------ MATERIAL FOR THIS EXERCISE ------

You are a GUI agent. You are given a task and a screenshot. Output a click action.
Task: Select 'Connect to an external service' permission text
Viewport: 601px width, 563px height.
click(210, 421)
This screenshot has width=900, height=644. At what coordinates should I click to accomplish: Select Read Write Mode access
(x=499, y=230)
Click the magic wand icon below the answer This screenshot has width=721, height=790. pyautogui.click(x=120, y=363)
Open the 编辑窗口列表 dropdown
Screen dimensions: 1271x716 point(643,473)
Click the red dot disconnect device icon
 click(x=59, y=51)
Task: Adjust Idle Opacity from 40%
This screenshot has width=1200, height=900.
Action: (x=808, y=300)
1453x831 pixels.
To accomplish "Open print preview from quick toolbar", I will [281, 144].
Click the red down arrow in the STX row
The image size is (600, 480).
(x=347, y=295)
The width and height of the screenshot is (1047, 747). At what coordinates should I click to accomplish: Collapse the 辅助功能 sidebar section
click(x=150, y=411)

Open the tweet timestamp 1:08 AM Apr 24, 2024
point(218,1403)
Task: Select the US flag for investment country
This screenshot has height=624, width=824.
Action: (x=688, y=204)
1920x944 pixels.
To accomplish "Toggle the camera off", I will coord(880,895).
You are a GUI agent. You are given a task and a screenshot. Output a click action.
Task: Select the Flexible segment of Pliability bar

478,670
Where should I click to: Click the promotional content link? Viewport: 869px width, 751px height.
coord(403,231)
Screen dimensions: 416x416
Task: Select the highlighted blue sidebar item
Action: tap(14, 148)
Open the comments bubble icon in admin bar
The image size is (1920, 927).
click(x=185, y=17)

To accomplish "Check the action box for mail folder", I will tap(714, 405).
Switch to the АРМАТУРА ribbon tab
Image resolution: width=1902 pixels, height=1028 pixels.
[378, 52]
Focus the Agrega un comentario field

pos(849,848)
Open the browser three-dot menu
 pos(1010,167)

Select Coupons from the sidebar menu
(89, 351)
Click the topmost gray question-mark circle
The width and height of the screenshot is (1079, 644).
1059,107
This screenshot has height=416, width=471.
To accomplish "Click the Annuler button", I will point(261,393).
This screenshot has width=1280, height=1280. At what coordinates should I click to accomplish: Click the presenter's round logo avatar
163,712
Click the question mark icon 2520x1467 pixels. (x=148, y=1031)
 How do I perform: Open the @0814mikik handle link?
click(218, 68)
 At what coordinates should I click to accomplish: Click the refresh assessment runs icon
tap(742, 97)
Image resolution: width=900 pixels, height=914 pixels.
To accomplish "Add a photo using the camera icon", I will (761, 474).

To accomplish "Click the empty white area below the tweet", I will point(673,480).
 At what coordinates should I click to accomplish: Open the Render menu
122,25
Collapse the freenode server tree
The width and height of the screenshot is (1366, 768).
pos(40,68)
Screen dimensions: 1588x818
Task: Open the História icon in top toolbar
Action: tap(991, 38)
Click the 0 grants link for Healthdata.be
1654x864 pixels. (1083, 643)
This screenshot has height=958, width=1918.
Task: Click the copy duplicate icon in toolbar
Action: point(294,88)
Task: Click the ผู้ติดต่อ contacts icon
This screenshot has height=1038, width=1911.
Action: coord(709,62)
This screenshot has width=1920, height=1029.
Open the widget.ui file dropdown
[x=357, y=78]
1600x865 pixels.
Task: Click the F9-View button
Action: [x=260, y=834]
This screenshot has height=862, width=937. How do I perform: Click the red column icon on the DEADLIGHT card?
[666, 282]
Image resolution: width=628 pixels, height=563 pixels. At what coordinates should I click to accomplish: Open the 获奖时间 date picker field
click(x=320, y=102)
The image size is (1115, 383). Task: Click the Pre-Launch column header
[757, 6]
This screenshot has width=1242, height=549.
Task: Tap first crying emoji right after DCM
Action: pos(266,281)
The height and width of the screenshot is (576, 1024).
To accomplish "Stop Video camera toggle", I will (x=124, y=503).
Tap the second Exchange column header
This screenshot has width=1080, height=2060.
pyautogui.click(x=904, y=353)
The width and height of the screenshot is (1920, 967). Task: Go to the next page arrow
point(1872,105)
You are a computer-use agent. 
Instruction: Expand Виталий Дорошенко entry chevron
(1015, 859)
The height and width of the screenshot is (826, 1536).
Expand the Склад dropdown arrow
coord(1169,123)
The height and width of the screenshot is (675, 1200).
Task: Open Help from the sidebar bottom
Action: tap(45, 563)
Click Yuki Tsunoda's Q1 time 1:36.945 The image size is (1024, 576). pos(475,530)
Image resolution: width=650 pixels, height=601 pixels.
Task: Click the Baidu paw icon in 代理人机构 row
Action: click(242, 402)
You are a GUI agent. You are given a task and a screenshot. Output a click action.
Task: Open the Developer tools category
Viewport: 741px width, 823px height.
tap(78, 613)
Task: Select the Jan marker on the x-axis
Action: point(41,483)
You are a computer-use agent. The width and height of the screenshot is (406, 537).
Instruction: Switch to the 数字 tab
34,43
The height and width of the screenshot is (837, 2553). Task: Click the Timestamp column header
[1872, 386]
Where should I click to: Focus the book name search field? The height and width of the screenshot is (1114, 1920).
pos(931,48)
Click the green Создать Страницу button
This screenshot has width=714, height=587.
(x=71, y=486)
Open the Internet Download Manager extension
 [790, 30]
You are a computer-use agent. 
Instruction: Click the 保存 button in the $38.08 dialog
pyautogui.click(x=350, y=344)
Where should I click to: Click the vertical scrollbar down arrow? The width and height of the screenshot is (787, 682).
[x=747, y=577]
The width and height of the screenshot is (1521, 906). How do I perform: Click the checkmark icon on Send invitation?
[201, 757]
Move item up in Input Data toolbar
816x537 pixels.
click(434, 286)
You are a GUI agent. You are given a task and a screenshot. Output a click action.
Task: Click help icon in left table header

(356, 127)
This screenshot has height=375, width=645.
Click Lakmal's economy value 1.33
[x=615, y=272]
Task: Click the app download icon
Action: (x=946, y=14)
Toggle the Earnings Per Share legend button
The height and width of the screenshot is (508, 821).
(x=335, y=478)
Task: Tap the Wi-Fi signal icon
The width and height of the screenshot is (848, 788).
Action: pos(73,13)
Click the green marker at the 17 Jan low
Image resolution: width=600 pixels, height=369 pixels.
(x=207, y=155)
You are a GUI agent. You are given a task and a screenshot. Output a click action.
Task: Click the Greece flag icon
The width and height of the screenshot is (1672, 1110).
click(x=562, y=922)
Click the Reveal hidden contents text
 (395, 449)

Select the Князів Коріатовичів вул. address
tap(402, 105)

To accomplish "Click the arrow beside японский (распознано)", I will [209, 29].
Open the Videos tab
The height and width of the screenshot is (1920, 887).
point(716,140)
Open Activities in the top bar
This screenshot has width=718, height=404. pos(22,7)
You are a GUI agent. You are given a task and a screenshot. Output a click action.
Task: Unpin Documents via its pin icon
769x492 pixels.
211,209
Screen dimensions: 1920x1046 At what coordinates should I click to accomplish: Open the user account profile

------

=== TASK DESCRIPTION ===
Please copy each line of the records above that holds the word "camera".

=== RESPONSE AREA ===
To accomplish "Toggle the camera off", I will coord(880,895).
To accomplish "Add a photo using the camera icon", I will (761, 474).
To accomplish "Stop Video camera toggle", I will (x=124, y=503).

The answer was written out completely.